◆ **Goal**
Repeat the records below word for word, starting at the line that contains "Click the small boat on the horizon" and ending at the line that contains "[x=527, y=461]", with both of those lines included. Leave the pictures out of your answer.

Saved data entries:
============================================================

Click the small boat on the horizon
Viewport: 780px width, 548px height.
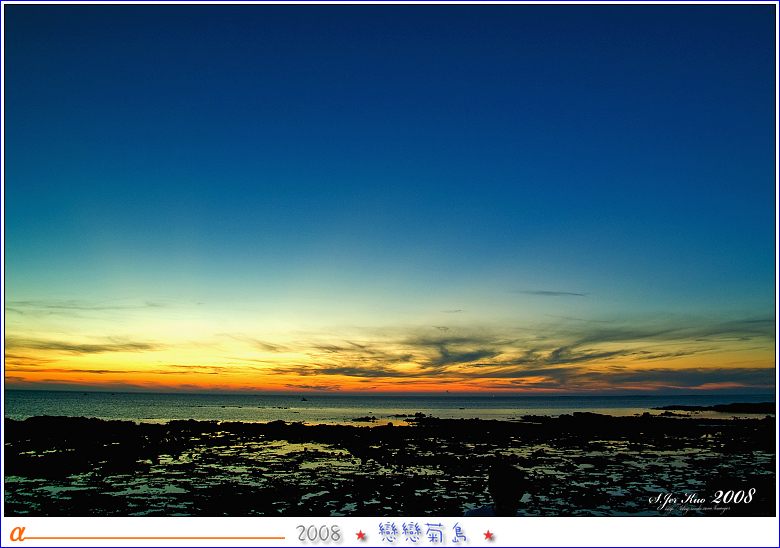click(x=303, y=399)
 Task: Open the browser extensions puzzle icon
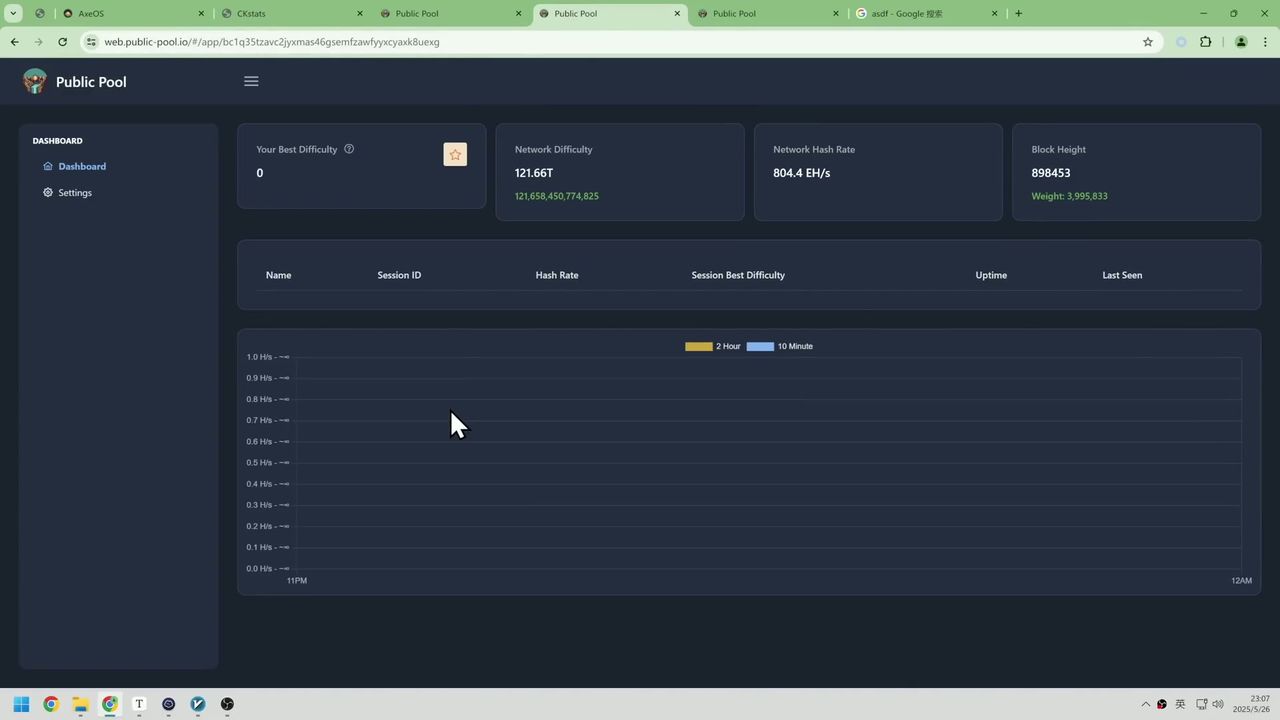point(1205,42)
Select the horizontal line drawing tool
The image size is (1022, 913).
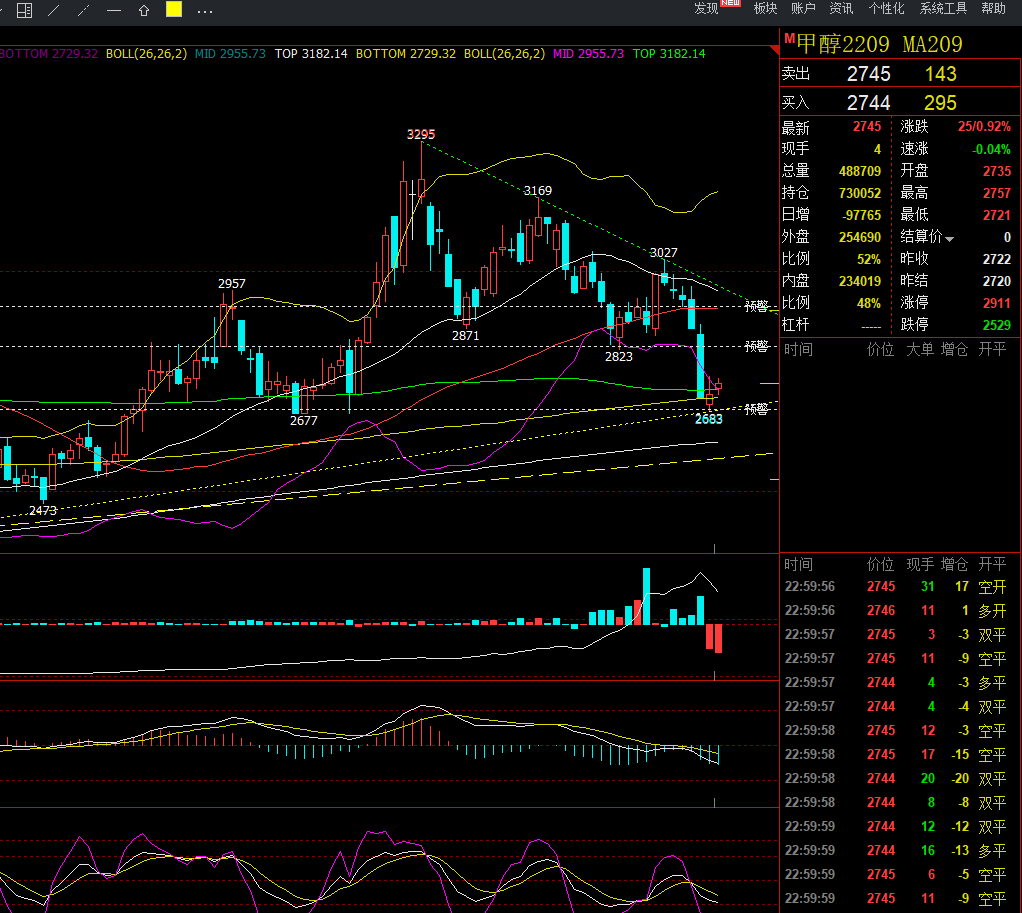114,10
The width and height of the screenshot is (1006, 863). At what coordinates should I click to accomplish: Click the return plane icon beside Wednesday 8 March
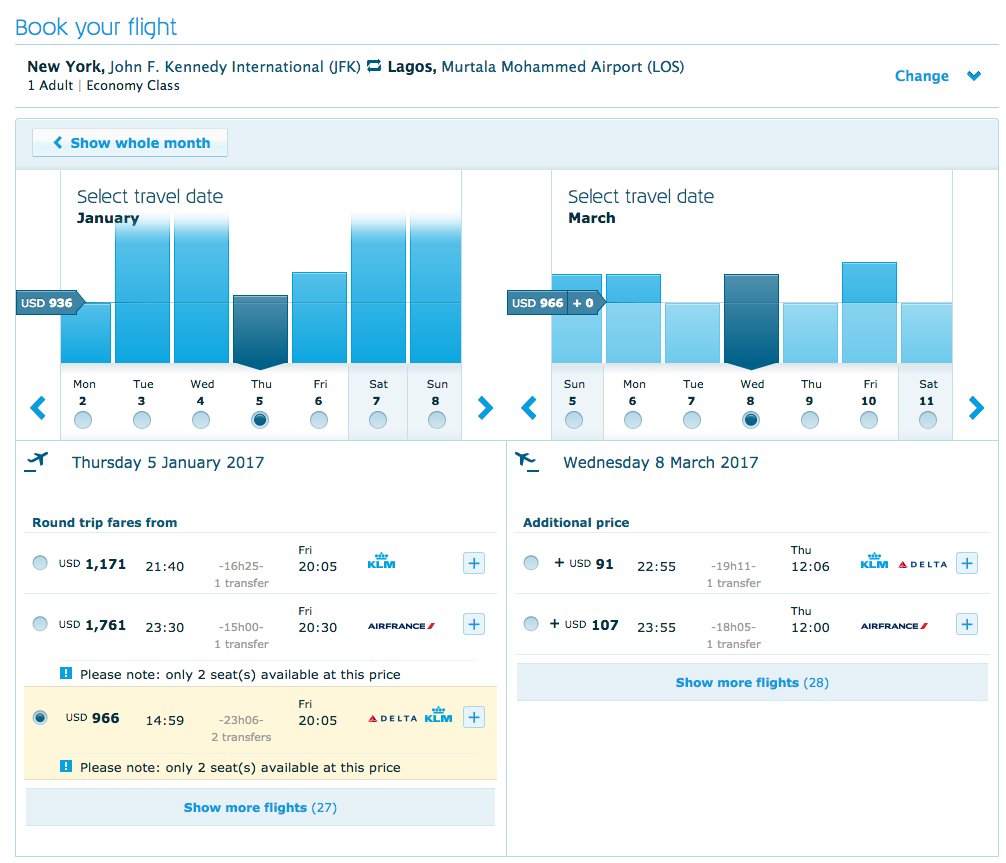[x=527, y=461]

============================================================

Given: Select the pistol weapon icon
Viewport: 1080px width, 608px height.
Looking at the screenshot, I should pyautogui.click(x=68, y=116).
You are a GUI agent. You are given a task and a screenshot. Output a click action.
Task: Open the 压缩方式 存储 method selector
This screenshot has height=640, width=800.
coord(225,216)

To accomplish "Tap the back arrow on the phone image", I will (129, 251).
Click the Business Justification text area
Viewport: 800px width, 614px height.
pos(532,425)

============================================================

◆ **Task solution**
Click the small boat on the horizon
Viewport: 780px width, 548px height.
click(x=303, y=399)
 Task: Open the browser extensions puzzle icon
point(1205,42)
Select the horizontal line drawing tool
The image size is (1022, 913).
114,10
The width and height of the screenshot is (1006, 863). At what coordinates should I click to accomplish: Click the return plane icon beside Wednesday 8 March
[x=527, y=461]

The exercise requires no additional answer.